Given Data / Assumptions:

• Topology: R1 in series with the parallel combination of R2 and R3.
• Event: R2 opens (infinite resistance), R3 remains unchanged.
• Source voltage is constant, linear resistive elements only.

Concept / Approach:

Equivalent resistance of a parallel pair is R_eq = (R2 * R3) / (R2 + R3). When R2 is normal, R_eq < min(R2, R3). If R2 opens, the branch reduces to only R3, so R_eq_new = R3, which is greater than the previous parallel equivalent. Total resistance R_total = R1 + R_eq therefore increases. With a fixed source voltage, the source current I_total = V_source / R_total must decrease when R_total increases.

Step-by-Step Solution:

Verification / Alternative check:

Example numbers: let R1 = 100 Ω, R2 = 100 Ω, R3 = 100 Ω. Initially R_eq = 50 Ω and R_total = 150 Ω → I = V / 150. After R2 opens, R_eq = 100 Ω and R_total = 200 Ω → current becomes V / 200, evidently smaller.

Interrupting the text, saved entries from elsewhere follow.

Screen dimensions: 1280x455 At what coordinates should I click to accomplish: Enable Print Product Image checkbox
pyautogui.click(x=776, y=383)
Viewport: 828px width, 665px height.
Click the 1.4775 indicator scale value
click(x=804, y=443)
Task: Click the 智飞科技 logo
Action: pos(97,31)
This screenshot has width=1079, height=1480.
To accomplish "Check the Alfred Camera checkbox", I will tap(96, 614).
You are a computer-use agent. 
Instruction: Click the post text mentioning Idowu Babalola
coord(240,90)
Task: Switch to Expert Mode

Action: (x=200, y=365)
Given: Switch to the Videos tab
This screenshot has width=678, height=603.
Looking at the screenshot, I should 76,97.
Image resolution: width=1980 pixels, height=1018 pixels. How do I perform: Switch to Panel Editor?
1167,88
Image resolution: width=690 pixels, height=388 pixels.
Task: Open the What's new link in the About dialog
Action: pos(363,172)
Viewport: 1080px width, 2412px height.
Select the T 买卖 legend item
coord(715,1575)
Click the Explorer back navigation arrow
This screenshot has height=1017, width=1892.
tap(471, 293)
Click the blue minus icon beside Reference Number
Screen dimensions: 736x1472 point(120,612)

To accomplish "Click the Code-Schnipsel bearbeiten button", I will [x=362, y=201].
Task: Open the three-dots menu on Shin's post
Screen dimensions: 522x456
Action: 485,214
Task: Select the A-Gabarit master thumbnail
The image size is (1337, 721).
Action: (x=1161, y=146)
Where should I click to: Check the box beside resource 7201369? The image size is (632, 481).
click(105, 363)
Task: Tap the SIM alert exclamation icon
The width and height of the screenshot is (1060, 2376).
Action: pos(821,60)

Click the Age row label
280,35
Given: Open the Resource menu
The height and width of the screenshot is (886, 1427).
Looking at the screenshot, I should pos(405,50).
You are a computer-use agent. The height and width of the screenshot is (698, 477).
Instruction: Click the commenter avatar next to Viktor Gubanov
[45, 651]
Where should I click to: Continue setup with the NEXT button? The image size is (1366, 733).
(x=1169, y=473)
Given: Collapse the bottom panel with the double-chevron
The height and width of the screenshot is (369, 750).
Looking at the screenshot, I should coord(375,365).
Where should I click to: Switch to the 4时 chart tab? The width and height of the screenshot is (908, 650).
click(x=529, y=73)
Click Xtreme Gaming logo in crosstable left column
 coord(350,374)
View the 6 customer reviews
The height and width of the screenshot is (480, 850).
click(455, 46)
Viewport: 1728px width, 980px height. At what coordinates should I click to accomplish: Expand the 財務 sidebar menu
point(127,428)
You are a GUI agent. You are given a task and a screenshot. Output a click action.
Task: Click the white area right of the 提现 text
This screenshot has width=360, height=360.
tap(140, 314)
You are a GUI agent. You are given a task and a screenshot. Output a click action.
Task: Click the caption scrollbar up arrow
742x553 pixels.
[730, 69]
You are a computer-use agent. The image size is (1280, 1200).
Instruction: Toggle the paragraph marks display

Why Other Options Are Wrong:

• increases: Would require a decrease in total resistance, which does not occur when a parallel path is removed.
• remains the same: Total resistance changed, so current cannot remain identical for a fixed source voltage.
• cannot tell / oscillates: The DC resistive outcome is deterministic and decreases as shown.

Common Pitfalls:

• Forgetting that removing a parallel branch increases equivalent resistance.
• Confusing series and parallel effects; series adds, parallel reduces resistance.

Final Answer:

decreases